── Given passage

Re:How is there not an Open Source PDF alternative (Score:5, Insightful)
How is there, after 30 years, not a viable open source PDF alternative?
As PDF is an open standard that does the job beautifully, there is no demand for an alternative.
PDF SUCKS as a document file.
I disagree. PDF fills the role wonderfully. With it, one can faithfully create an electronic page that exactly mimics the corresponding printed page. I generally despise Adobe, but they did everything right (eventually) with PDF.
It's bulky, it compresses poorly...
The resulting file size is not a deficiency of the PDF standard, as it has room for expansion of the types of compression it supports. The only time I've seen bloated PDF's is when custom fonts are embedded. Otherwise, the PDF size is rather good. In my job, I generate a lot of customer statements using PDF that contain an embedded font and custom graphics, and the resulting file size is around 80K. Without the embedded font, the file size would be much smaller (similar documents using non-embedded, standard fonts come in at around 15K).
...it's not human readable.
Encrypted and/or compressed content and embedded fonts are not human-readable, but PDF's are otherwise plain text.
Adobe keeps a lot of tools to themselves so you have to pay monthly subscriptions to do otherwise basic things (like re-order pages).
The only things stopping you (or anyone else) from creating tools to do the same thing are ability, willingness, and time. Adobe is fully within their rights (legally, morally, and ethically) to charge for their tools, but everything they do (to the best of my knowledge) is with the open, documented PDF specification that is available to everyone.

────

Short exercise 1 =
For each statement below, say whether it agrees with the comment on PDF above. Answer yes or no, and quote the words from the comment that decide it. (a) Customer statements with an embedded font come to around 80K. (b) PDF is described as a closed standard. (c) Adobe is said to have no right to charge for its tools.

── Material to process

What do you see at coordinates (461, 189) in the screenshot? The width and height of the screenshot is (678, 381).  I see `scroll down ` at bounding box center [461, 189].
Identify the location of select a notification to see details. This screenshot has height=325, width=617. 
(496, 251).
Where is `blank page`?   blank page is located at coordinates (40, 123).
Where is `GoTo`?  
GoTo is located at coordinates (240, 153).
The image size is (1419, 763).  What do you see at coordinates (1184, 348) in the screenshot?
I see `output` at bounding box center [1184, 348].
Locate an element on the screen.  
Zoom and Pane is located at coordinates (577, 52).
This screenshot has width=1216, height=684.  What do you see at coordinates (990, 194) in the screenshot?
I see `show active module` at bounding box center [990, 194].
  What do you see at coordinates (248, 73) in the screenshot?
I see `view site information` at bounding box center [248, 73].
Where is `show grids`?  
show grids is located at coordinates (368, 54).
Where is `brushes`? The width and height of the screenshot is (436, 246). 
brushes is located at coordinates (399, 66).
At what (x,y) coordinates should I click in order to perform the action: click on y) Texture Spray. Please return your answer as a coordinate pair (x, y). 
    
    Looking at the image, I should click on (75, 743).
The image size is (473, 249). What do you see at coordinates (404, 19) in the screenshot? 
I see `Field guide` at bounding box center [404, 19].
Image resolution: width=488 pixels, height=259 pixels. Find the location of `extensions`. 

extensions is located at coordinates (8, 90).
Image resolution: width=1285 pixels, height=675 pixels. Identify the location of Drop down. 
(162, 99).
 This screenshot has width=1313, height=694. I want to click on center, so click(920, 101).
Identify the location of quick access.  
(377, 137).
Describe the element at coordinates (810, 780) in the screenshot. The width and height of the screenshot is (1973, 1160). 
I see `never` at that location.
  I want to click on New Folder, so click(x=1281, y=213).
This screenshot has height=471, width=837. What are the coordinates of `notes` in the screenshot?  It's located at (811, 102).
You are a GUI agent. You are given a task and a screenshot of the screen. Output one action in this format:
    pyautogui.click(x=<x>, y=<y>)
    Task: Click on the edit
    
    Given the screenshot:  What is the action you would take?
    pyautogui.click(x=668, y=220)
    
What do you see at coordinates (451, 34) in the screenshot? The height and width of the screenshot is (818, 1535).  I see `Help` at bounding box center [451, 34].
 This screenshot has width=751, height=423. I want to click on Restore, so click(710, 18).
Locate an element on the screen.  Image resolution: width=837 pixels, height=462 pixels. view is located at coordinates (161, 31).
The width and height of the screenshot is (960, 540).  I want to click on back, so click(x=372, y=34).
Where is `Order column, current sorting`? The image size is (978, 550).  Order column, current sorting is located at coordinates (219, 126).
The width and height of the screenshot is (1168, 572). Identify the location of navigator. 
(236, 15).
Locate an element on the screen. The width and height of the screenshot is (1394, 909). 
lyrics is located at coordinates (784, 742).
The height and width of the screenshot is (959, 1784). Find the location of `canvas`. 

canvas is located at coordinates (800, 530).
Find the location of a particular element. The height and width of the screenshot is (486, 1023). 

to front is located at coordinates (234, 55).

────

Short exercise 2 =
Please rewrite the rows from the line containing "I want to click on New" through the last row, substituting "item" for "element" and changing nothing else.

Task solution 1 =
(a) Yes: "the resulting file size is around 80K"
(b) No: "As PDF is an open standard that does the job beautifully"
(c) No: "Adobe is fully within their rights (legally, morally, and ethically) to charge for their tools"

Task solution 2 =
  I want to click on New Folder, so click(x=1281, y=213).
This screenshot has height=471, width=837. What are the coordinates of `notes` in the screenshot?  It's located at (811, 102).
You are a GUI agent. You are given a task and a screenshot of the screen. Output one action in this format:
    pyautogui.click(x=<x>, y=<y>)
    Task: Click on the edit
    
    Given the screenshot:  What is the action you would take?
    pyautogui.click(x=668, y=220)
    
What do you see at coordinates (451, 34) in the screenshot? The height and width of the screenshot is (818, 1535).  I see `Help` at bounding box center [451, 34].
 This screenshot has width=751, height=423. I want to click on Restore, so click(710, 18).
Locate an item on the screen.  Image resolution: width=837 pixels, height=462 pixels. view is located at coordinates (161, 31).
The width and height of the screenshot is (960, 540).  I want to click on back, so click(x=372, y=34).
Where is `Order column, current sorting`? The image size is (978, 550).  Order column, current sorting is located at coordinates (219, 126).
The width and height of the screenshot is (1168, 572). Identify the location of navigator. 
(236, 15).
Locate an item on the screen. The width and height of the screenshot is (1394, 909). 
lyrics is located at coordinates (784, 742).
The height and width of the screenshot is (959, 1784). Find the location of `canvas`. 

canvas is located at coordinates (800, 530).
Find the location of a particular item. The height and width of the screenshot is (486, 1023). 

to front is located at coordinates (234, 55).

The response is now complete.